The sniping brings to the open the conflicts inside the Trump administration between those like Patel, who are considered his loyalists, and those opposed to him.
Vindman told the secret inquiry that Patel had “misrepresented” his expertise on Ukraine to Trump, Politico reported.
He said that had been prevented from participating in a briefing for Trump on Ukraine because the President believed Patel was the expert on that country instead of himself, Politico reported.
Vindman said that the NSC Senior Director for European and Russian affairs, Fiona Hill, told him that she and then-National Security Adviser John Bolton felt that his presence at the briefing would create “an uncomfortable situation,” according to Politico.
The Washington Post also gave an account matching it in major details.
Politico had earlier reported that Hill testified before the impeachment inquiry that Trump thought Patel was in charge of Ukraine policy for the NSC.
Vindman, who was born in Ukraine and came to the US as a refugee when he was a child, is a decorated veteran of the Iraq war.
He was on the line listening to Trump’s phone call with Ukraine President Volodymyr Zelensky in July during which he asked for help in investigating former Vice President Joe Biden’ son’s connections to a Ukrainian gas company and if his father had interfered in an investigation of the company.

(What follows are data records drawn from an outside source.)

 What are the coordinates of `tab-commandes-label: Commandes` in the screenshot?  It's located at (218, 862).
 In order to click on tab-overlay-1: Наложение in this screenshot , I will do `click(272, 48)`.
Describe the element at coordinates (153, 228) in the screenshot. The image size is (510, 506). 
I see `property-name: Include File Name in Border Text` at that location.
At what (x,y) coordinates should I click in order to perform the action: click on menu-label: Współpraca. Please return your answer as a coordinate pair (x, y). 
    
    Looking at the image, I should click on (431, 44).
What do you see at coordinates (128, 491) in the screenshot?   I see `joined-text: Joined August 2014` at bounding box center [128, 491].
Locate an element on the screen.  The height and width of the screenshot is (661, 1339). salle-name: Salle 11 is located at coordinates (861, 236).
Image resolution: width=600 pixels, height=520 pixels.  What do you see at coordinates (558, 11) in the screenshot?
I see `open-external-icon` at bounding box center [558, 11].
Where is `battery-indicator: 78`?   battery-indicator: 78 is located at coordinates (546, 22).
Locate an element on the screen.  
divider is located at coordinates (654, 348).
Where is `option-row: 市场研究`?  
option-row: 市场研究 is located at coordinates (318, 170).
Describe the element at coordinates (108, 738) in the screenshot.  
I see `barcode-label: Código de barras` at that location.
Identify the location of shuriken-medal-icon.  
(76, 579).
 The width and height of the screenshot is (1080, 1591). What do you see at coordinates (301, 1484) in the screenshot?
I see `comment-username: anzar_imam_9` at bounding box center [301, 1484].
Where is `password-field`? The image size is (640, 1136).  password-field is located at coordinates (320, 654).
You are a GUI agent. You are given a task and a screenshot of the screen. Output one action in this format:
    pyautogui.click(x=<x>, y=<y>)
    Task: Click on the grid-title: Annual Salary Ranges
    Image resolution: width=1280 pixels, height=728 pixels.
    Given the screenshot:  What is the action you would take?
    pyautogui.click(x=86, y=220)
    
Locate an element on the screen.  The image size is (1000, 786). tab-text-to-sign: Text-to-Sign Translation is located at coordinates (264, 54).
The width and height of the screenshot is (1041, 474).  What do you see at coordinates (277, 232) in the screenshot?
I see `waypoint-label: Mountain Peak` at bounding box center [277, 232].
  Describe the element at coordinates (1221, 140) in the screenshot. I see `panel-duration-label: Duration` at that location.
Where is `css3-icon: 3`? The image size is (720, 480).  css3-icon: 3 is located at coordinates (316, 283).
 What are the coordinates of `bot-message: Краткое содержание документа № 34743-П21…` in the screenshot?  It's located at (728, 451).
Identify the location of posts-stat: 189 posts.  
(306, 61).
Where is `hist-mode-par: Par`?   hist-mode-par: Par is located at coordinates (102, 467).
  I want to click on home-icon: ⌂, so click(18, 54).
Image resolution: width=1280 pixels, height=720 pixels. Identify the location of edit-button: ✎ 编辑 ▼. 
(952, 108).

Vindman has been hailed a hero by the Democrats and the media for his testimony against Trump.
He had asserted that Trump had undermined national security by asking Ukraine for a favour against the Bidens because that could undermine the bipartisan support for Kyiv.
While he said that he was not allowed to make some changes to the reconstruction of the Trump-Zelensky phone conversation that was made public, it did not appear from leaked accounts of his impeachment testimony that he had established that Trump had made the Ukrainian probe of the Bidens a condition for releasing aid, as has been alleged.
Vindman’s questioning of Patel’s competence gives and insight into internal politics of the Trump administration where officials are split between Trump loyalists and those whom he calls the members of the “Deep State” – a reference to the entrenched bipartisan Washington establishment that is ranged against him.
Patel is considered a Trump loyalist, having worked for the House of Representatives Intelligence Committee, when it was controlled by the Republicans and David Nunes was its chair.
As an aide to Trump’s vociferous supporter Nunes, Patel raised questions credibility of the allegations against Trump of colluding with Russians that led to the protracted inquiry by Special Counsel Robert Mueller, who ultimately did not find such collusion.
Patel was the principal author of a memo issued by Nunes that accused the Federal Bureau of Investigation and the Justice Department of bias against Trump and of abusing laws to get warrants to conduct surveillance of a Trump campaign adviser, Carter Page.
The government could not find any grounds to prosecute Page.
Patel had earlier worked as a counter-terrorism prosecutor for the Justice Department.